As more than a year has now passed since the general election and the formation of the government by the League and the M5s, in this introduction we seek to highlight what elements of continuity and change feature in 2018 vis-à-vis the experience of the Second Republic. We focus our attention on salient political events, processes and outcomes – which are analysed in more detail in the articles that follow – taking the general election of March 2018 as our focal point. The positions and strategies of the main actors in the run-up to the elections; the formation and early steps of the populist government, and some of its domestic and international flagship policies are all analysed with the objective of mapping out the ‘populist change’. Although any assessment necessarily remains provisional, we argue that the elements of change in the populist take-over of Italian politics (which, to be sure, exist and are important) still do not appear sufficient to mark the shift to a Third Republic.

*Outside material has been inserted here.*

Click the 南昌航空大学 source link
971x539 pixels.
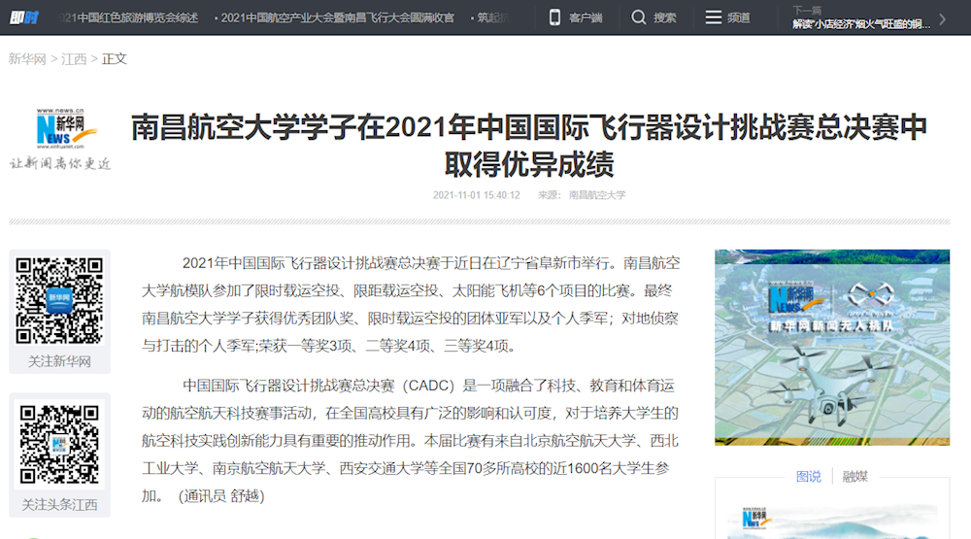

In the remainder of this introduction, we will show how the radical changes promised by the populists in government have not (yet?) materialised as promised. In this introduction we also propose some hypotheses about the future of Italian politics. More than a clear line of future political evolution, we see alternative scenarios: from the emergence of a populist political system to the return of traditional left-right competition.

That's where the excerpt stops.